Colorectal cancer (CRC) originates in approximately one per cent of subjects with idiopathic bowel disease (IBD). Nevertheless, it participates on their mortality by 10–20 per cent.
IBD-associated CRC appears at an earlier age than sporadic CRC. IBD-associated CRC is accompanied by similar genetic markers as sporadic CRC, but their order and frequency are different.
IBD-associated cancer is frequently multifocal and more aggressive, The risk factors include: duration and extent of colitis, beginning of IBD at an early age and ongoing disease at a higher age (above 60 years), endoscopic and histological severity of inflammation, family history of sporadic CRC, and co- -existent primary sclerosing cholangitis. Prevention of IBD-associated CRC in long-standing disease requires a surveillance program.

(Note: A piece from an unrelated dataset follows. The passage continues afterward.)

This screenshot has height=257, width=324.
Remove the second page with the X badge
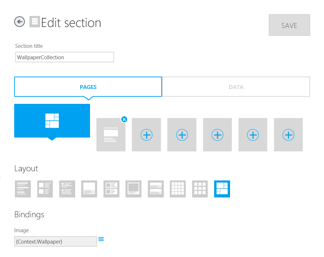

Its main steps include: annual or biannual colonoscopies, four-quadrant biopsies obtained every 10 centimeters and finding of dysplasia (unequivocal malignant transformation of the epithelium without involvement of mucosal lamina propria). The confirmation of intraepithelial neoplasia requires surgery, Modern endoscopic techniques improve the detection of dysplastic lesions and enable to lower the number of biopsies.
Biomarkers of molecular genetics may improve future results of the surveillance program. treatment and prevention of dysplasia.